= Willet Babcock =

Willet Babcock, a cabinetmaker, alderman, fireman, and opera house proprietor in Paris, Texas, commissioned the life-sized sculpture of a man wearing cowboy boots that was placed on his own grave.

==Biography==
Originally from Ithaca, New York, born there in October 1828 according to the gravestone monument that he commissioned, Babcock moved to Paris in the 1850s, where he set up shop with A. A. Walker on South Main Street as a craftsman and furniture dealer, and was instrumental in Paris becoming a centre for furniture manufacturing.
In 1860 the shop was the largest output of furniture in Texas, with 500 pieces of furniture made from 35000 feet of lumber, bought for $1250 and sold at an estimated total of $6000.
By 1870 the census recorded his report of making "400 bedsteads etc." from 77000 ft of lumber sold for $7900, at his factory where there was one machine and 15 employees.
The factory adopted steam powered machinery in 1875.
He was furthermore involved in many other parts of Paris life, being its first alderman and fire chief, running the Babcock Opera House above his second furniture showroom (the Masonic Hall on the corner of Main Street and Kauffman that he purchased in 1863), and as a company director of the Paris Street Railroad Company and the Paris Gas Light Company.

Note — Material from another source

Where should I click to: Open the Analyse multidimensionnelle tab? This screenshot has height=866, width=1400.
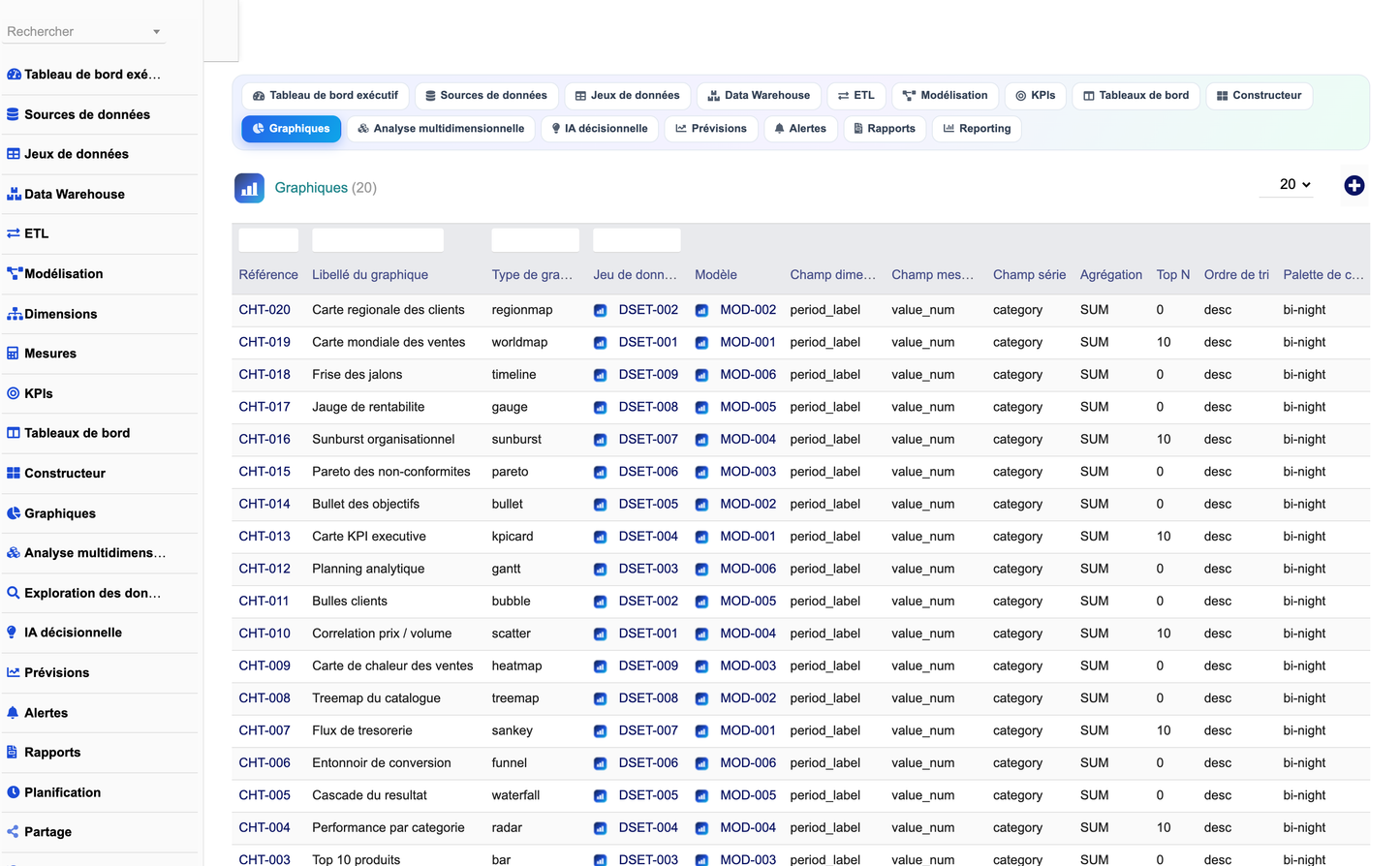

He was also, as many cabinetmakers were, involved in undertaking.
By the end of his life a wealthy man, he died on August 27, 1881, having the year before commissioned the stone monument for his own grave, the Willet Babcock Memorial, from the Paris Marble Works.
A life-sized statue of a man on a pedestal between two inverted torches, posed leaning against a cross and wearing cowboy boots, it was carved by German immigrant stonemason Gustav Klein, who worked for the Marble Works and whose work can be found at other gravesites in the cemetery where Babcock is buried.